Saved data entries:
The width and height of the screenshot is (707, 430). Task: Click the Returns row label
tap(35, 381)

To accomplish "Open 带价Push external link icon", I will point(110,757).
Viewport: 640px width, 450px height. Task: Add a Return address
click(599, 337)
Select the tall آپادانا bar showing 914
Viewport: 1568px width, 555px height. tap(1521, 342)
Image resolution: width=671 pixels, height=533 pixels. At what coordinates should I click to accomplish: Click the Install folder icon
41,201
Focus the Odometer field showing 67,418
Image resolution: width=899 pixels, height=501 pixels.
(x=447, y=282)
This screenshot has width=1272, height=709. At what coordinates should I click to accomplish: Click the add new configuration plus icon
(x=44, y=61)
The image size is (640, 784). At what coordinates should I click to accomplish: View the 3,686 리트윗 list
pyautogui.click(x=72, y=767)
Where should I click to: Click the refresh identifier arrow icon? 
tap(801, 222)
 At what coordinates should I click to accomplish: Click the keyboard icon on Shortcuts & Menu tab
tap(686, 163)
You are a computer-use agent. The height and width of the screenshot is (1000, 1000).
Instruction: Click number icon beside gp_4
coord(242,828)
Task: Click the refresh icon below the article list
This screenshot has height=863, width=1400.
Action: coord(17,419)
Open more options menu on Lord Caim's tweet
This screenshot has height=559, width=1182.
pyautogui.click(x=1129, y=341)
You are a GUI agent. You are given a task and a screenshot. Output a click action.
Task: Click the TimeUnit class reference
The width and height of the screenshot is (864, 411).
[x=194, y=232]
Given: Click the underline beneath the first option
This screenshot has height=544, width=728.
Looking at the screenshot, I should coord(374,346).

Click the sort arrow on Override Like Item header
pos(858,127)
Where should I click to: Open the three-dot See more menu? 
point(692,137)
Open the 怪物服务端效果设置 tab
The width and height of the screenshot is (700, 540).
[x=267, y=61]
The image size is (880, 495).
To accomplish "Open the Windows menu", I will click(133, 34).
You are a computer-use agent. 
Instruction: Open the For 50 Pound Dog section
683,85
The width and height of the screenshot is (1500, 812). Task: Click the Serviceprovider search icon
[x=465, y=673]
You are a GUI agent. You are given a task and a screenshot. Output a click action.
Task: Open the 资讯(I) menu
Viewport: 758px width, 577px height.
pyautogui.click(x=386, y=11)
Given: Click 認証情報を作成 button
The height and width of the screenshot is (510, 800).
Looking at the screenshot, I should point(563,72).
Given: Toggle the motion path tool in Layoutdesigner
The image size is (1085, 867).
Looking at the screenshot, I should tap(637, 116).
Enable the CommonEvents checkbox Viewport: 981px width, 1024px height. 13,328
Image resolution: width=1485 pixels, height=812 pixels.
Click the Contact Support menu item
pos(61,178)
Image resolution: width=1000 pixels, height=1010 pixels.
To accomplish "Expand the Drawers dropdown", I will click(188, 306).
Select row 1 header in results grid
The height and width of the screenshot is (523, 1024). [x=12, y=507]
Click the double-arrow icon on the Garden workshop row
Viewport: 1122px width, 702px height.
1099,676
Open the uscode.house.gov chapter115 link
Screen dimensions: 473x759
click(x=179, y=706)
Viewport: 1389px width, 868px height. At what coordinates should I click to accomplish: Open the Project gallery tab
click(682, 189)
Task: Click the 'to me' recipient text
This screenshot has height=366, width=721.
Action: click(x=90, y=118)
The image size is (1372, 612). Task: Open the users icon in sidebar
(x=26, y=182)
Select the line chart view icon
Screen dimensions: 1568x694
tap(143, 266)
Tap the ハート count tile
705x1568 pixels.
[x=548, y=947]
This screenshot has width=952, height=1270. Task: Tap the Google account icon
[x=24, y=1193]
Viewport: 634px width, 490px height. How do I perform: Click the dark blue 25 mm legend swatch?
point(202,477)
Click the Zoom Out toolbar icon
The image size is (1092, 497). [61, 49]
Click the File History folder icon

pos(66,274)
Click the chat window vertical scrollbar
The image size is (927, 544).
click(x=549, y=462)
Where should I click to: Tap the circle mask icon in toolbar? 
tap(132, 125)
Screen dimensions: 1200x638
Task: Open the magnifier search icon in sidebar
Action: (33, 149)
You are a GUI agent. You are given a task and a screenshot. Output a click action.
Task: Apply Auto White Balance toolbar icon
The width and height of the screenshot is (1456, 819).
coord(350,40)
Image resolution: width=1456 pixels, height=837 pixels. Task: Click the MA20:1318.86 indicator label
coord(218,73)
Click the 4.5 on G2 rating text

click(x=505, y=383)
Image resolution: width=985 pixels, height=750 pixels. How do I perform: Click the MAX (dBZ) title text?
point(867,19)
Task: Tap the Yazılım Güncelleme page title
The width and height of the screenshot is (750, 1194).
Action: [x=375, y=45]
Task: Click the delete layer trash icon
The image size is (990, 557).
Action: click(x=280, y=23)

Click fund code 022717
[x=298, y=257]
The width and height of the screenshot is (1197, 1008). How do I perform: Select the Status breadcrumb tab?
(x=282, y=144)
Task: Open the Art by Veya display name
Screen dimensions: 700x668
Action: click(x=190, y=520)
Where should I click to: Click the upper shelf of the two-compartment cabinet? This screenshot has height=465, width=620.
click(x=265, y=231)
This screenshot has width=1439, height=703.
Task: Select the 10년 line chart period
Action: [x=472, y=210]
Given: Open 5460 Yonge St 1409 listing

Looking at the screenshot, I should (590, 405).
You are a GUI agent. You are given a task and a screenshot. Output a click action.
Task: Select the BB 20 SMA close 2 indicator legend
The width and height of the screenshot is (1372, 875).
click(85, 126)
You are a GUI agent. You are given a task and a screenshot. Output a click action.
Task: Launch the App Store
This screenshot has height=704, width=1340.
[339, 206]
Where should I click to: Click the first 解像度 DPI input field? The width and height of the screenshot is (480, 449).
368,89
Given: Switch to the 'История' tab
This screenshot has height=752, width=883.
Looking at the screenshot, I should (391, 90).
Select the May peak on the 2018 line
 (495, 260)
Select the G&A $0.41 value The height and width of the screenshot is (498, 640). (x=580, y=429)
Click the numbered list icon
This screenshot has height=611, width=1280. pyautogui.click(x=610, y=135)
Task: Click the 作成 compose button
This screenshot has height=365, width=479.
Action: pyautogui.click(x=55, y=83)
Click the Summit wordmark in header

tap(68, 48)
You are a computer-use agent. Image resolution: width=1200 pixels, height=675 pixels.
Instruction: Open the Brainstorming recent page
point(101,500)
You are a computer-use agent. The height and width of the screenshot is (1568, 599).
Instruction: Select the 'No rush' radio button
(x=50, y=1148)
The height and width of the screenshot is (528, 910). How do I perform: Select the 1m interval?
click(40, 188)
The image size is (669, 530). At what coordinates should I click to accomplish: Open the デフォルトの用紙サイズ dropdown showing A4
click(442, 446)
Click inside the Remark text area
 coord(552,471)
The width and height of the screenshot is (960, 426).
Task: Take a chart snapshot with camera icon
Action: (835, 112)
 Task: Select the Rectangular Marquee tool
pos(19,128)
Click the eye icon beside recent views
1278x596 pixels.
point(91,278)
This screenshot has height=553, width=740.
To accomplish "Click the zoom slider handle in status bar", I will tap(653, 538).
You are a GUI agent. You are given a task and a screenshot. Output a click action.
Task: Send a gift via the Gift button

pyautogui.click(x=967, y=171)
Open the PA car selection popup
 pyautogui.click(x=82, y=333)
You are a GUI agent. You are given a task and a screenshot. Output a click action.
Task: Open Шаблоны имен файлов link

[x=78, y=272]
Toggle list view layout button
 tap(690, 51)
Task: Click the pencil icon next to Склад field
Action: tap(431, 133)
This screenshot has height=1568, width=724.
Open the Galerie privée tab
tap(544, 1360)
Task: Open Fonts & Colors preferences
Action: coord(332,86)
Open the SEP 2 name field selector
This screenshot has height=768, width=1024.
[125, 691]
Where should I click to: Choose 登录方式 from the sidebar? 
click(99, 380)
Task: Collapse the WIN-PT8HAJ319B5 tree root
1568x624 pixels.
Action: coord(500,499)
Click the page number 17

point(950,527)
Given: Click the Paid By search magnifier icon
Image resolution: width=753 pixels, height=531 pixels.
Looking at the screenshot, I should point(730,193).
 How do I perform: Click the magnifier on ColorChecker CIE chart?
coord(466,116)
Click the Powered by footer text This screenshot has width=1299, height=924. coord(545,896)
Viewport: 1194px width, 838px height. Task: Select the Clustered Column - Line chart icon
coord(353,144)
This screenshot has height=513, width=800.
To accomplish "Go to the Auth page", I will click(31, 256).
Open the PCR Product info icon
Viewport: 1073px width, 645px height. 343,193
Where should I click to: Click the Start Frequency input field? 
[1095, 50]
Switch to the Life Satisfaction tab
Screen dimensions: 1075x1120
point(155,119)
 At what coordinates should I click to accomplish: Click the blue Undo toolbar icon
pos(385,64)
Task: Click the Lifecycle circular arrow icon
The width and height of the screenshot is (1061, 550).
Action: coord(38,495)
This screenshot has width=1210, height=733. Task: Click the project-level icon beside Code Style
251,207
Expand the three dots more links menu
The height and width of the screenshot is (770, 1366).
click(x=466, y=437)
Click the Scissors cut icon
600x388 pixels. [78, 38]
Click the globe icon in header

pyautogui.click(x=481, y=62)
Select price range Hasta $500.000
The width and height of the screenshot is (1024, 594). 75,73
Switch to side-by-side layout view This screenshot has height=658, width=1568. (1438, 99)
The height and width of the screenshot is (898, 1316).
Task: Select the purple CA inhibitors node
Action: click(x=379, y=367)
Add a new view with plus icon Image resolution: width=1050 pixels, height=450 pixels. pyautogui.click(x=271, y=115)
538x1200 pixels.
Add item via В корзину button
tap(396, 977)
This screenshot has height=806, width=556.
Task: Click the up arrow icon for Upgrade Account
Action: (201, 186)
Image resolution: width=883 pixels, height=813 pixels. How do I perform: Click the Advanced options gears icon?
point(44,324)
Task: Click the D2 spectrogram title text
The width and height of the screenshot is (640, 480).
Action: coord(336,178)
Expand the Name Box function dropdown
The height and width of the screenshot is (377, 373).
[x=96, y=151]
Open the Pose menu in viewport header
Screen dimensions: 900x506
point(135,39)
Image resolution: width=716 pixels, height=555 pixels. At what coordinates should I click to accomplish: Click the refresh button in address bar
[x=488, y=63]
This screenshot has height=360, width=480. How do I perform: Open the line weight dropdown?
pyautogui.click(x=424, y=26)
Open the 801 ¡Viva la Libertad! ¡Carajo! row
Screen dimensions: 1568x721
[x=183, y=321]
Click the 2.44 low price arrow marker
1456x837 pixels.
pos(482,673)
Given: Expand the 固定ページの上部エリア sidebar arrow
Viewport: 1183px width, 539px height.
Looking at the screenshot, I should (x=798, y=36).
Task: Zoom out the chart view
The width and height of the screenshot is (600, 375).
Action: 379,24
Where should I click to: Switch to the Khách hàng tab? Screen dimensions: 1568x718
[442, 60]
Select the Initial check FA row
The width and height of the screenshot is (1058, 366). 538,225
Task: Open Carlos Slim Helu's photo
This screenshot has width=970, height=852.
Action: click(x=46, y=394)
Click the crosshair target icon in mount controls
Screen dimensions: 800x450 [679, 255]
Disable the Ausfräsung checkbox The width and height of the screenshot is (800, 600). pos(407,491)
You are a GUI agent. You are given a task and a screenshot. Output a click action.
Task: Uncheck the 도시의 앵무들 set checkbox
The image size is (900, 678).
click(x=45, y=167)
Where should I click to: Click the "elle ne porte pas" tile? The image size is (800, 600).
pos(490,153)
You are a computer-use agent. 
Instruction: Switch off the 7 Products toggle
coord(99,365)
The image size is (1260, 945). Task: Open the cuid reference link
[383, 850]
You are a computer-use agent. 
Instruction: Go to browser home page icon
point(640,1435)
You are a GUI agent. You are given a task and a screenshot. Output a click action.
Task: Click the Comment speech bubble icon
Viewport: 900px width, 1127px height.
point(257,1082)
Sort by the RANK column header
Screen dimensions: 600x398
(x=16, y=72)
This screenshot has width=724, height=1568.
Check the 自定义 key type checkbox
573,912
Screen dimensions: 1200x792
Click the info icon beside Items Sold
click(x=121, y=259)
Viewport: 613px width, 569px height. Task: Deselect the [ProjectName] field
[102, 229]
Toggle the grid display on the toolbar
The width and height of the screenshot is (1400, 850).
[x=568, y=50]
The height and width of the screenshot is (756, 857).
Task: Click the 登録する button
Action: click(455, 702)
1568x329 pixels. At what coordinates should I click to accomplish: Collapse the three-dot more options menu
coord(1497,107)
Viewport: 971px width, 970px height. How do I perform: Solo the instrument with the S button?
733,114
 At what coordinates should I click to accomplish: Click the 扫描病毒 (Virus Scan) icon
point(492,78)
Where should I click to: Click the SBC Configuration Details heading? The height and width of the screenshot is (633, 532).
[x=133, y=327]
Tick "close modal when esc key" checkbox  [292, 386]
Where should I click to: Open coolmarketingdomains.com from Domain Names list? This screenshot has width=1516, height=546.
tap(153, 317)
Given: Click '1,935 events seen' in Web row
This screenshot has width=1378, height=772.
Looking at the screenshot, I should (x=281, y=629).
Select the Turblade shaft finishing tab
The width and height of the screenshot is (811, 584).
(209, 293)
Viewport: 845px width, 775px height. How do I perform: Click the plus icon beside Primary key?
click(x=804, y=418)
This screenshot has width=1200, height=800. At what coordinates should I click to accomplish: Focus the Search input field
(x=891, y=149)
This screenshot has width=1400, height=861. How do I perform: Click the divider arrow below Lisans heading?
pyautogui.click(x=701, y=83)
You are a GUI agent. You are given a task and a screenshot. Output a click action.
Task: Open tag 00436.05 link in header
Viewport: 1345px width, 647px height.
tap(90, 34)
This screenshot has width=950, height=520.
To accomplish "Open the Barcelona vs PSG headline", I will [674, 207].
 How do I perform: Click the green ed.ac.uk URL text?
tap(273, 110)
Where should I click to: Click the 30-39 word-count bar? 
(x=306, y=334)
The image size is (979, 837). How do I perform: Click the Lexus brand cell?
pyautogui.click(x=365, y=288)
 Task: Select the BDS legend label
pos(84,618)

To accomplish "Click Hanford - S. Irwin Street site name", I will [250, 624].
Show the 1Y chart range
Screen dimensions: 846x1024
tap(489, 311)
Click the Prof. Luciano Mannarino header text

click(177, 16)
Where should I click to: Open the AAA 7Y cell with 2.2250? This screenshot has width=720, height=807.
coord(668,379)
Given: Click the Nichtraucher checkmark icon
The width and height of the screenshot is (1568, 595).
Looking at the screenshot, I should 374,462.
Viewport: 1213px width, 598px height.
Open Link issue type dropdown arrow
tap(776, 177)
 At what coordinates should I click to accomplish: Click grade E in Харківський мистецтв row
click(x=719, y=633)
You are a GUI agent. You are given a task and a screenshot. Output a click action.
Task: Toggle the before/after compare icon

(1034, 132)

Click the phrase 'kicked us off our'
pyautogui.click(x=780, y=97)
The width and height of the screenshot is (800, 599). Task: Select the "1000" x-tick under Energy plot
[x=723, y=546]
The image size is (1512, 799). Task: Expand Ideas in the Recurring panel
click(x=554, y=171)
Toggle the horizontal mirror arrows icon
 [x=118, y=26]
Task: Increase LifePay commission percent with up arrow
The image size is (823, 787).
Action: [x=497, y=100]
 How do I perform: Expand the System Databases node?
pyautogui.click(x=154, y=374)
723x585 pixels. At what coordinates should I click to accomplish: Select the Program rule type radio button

- **Prompt**: From the first line of the data above to the line holding "Task: Click the refresh", reproduce each line exactly; emit no other lines.

- **Reply to the task**:
The width and height of the screenshot is (707, 430). Task: Click the Returns row label
tap(35, 381)

To accomplish "Open 带价Push external link icon", I will point(110,757).
Viewport: 640px width, 450px height. Task: Add a Return address
click(599, 337)
Select the tall آپادانا bar showing 914
Viewport: 1568px width, 555px height. tap(1521, 342)
Image resolution: width=671 pixels, height=533 pixels. At what coordinates should I click to accomplish: Click the Install folder icon
41,201
Focus the Odometer field showing 67,418
Image resolution: width=899 pixels, height=501 pixels.
(x=447, y=282)
This screenshot has width=1272, height=709. At what coordinates should I click to accomplish: Click the add new configuration plus icon
(x=44, y=61)
The image size is (640, 784). At what coordinates should I click to accomplish: View the 3,686 리트윗 list
pyautogui.click(x=72, y=767)
Where should I click to: Click the refresh identifier arrow icon? 
tap(801, 222)
 At what coordinates should I click to accomplish: Click the keyboard icon on Shortcuts & Menu tab
tap(686, 163)
You are a computer-use agent. The height and width of the screenshot is (1000, 1000).
Instruction: Click number icon beside gp_4
coord(242,828)
Task: Click the refresh icon below the article list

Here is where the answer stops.